# Log burner problems



## janrich

I have just installed a log burner in my lounge for the winter. Problems is when I use it I have this black sticky tar running down the OUTSIDE of my pipes that then burns off into a horrible smoke. Everything now smells smokey and it is not what I had anticipated at all. I have tried burning all sorts of wood but it makes no difference. Any ideas, anyone?


----------



## omostra06

janrich said:


> I have just installed a log burner in my lounge for the winter. Problems is when I use it I have this black sticky tar running down the OUTSIDE of my pipes that then burns off into a horrible smoke. Everything now smells smokey and it is not what I had anticipated at all. I have tried burning all sorts of wood but it makes no difference. Any ideas, anyone?


Hi Jan, its the wood...if you burned pine before it will have left a sticky tar like residue inside the fire and chimney....change the type of wood you burn and it will after a while burn away....


----------



## janrich

omostra06 said:


> Hi Jan, its the wood...if you burned pine before it will have left a sticky tar like residue inside the fire and chimney....change the type of wood you burn and it will after a while burn away....


Morning. Thanks for your prompt reply. But why is it coming down the outsides of the tubes?... I could understand why it might come down the inside


----------



## omostra06

the pipes are often not sealed because they overlap and smoke normally rises, but the sticky stuff can run down through these gaps/ overlaps and come out. 

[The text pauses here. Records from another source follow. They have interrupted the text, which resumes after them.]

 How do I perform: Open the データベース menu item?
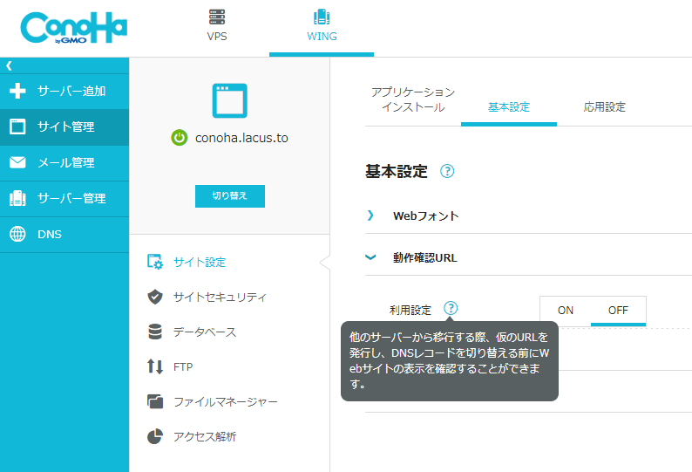204,332
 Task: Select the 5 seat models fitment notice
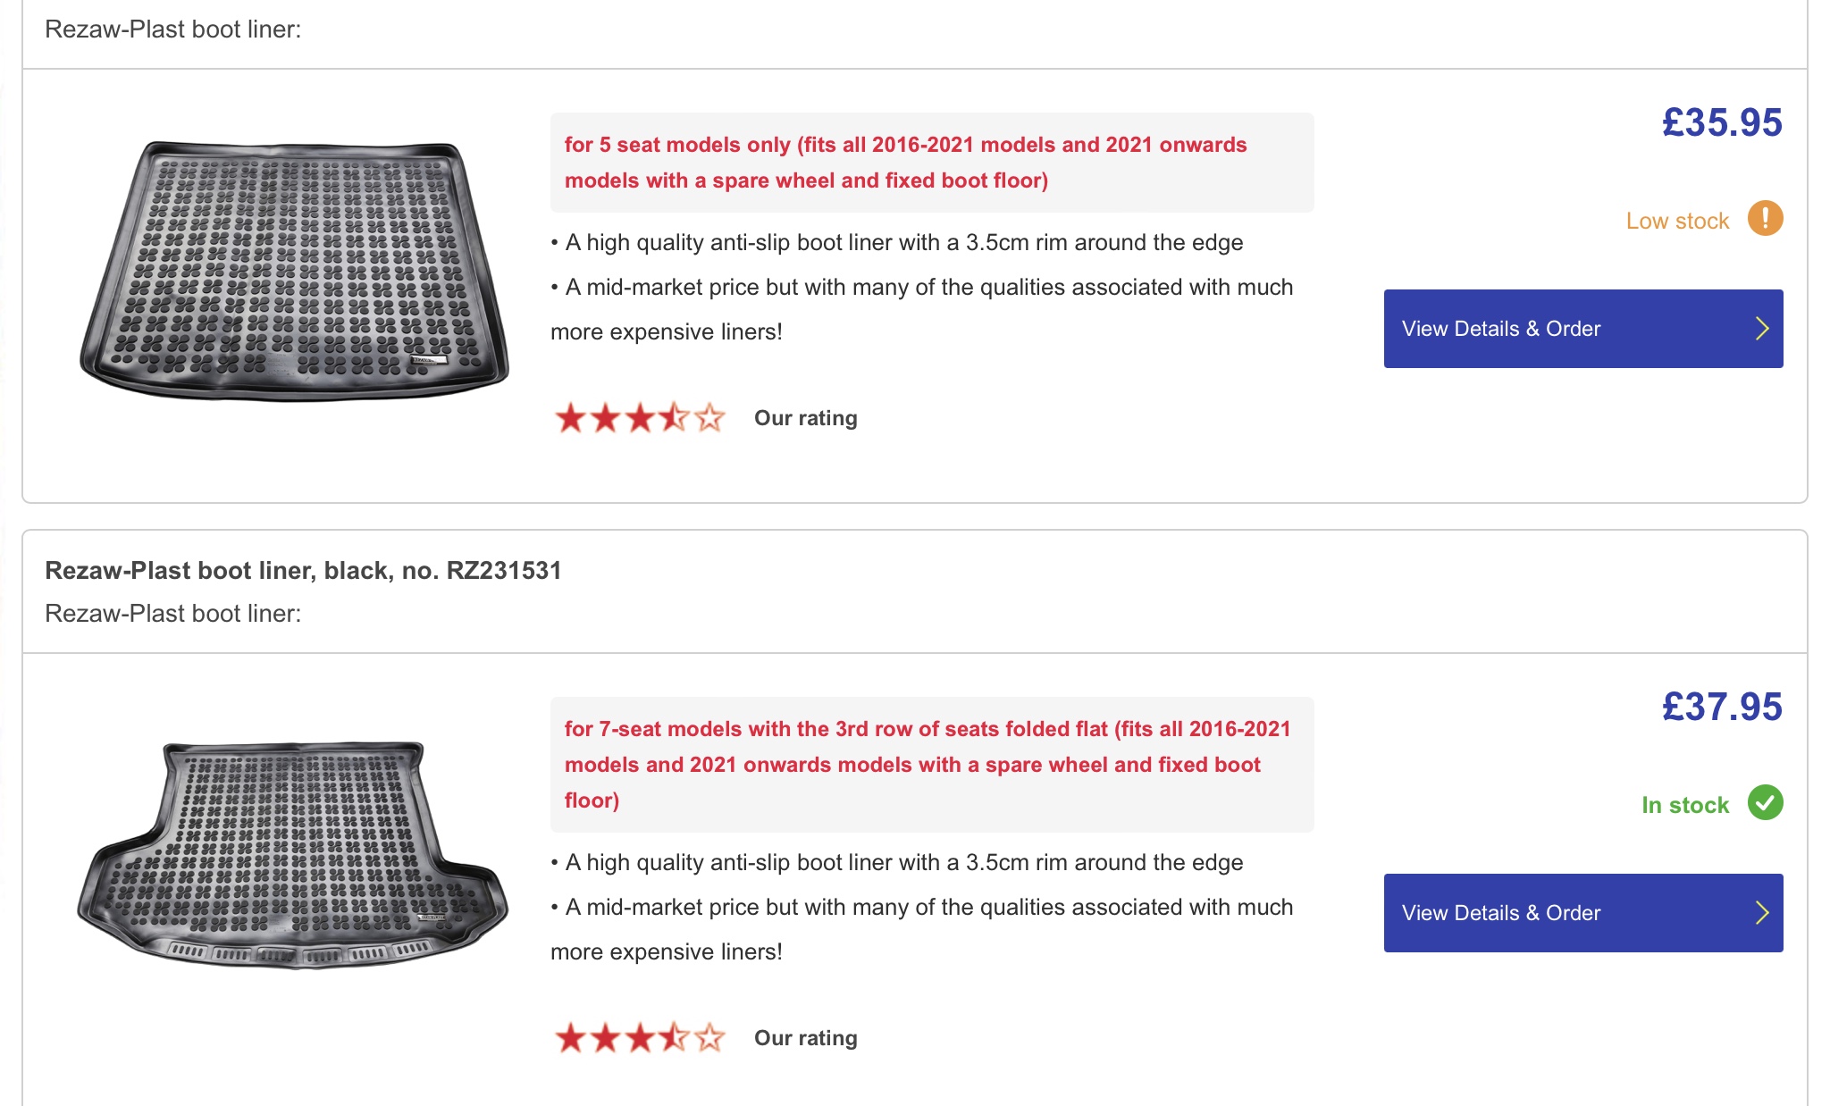[x=906, y=163]
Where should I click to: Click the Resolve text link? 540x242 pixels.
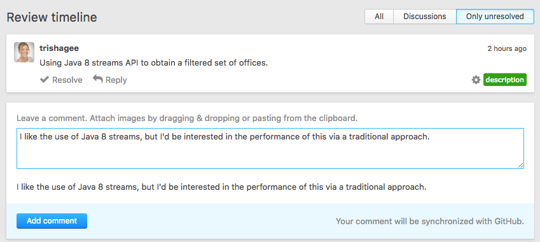(67, 80)
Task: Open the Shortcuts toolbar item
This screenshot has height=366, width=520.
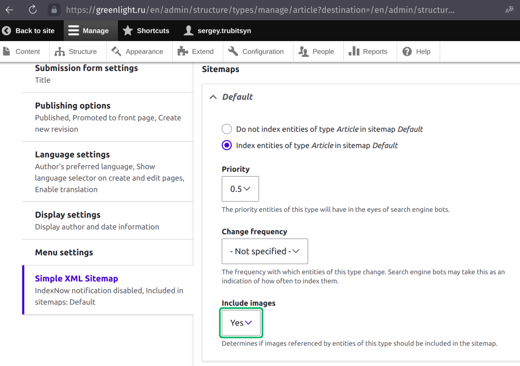Action: coord(146,31)
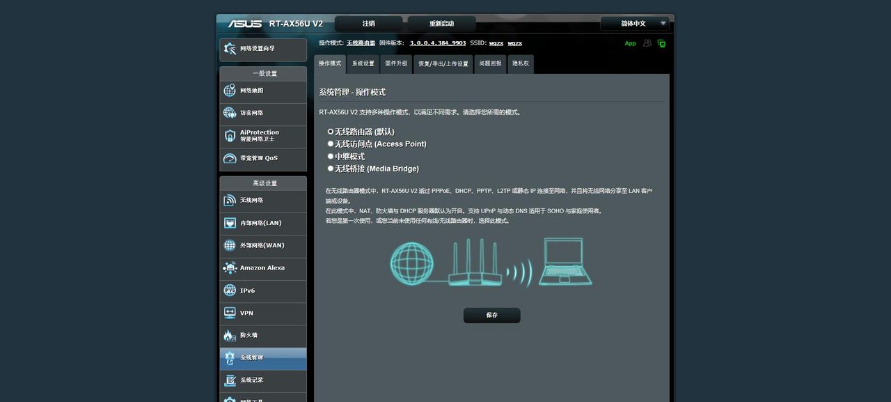
Task: Open the 访客网络 guest network settings
Action: (x=262, y=112)
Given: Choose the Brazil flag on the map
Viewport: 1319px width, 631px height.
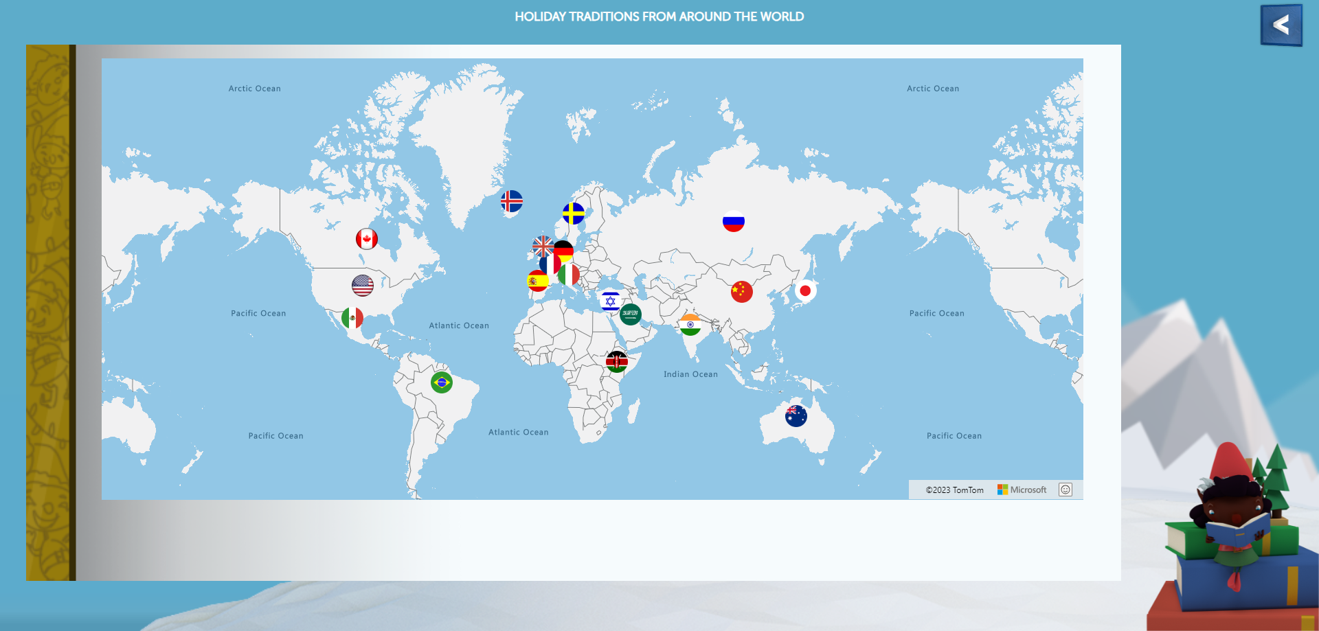Looking at the screenshot, I should click(442, 382).
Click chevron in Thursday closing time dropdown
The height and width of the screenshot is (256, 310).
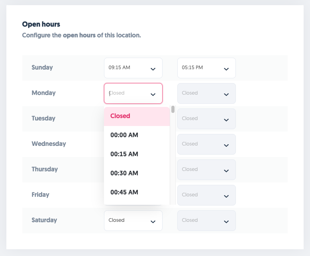(226, 171)
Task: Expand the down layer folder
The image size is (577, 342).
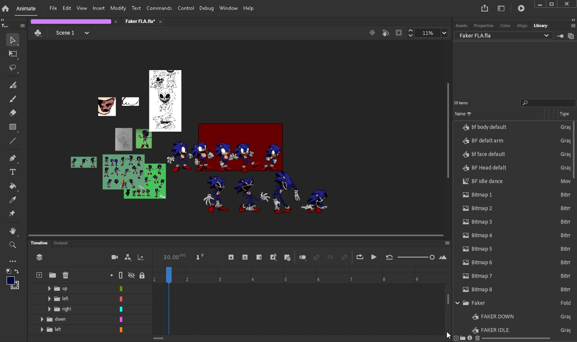Action: (x=42, y=319)
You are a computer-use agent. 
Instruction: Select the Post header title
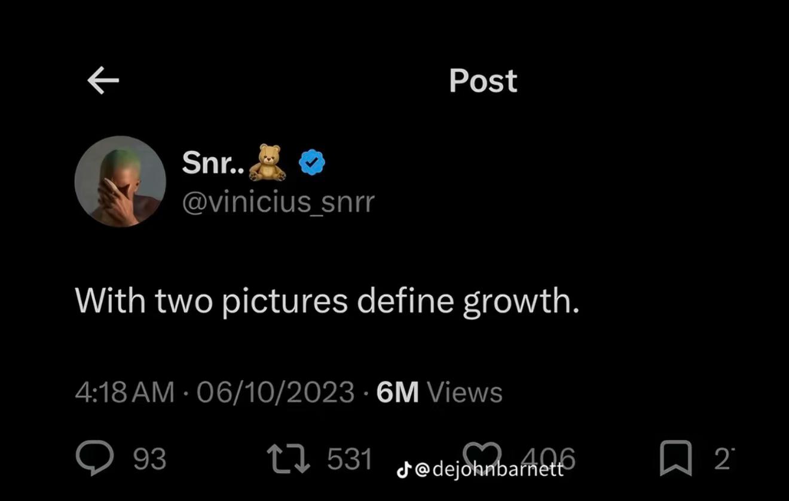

short of taking the pipes apart and cleaning them you will just have to try to burn the stuff off.

what wood have you been using?


----------



## janrich

All sorts really.. stuff that I found in the woods last year (mostly pine). Old olive wood from some trees we cut down a couple of years ago... and some wood we had delivered the other day (looks like olive as it is big and chunky). Definitely no eucalyptus.

I think I will have to get the guy who fitted it back again to look at the pipes. I read somewhere on line that these might be on upside down but I don't see how because the first one in the fire could only go one way.


----------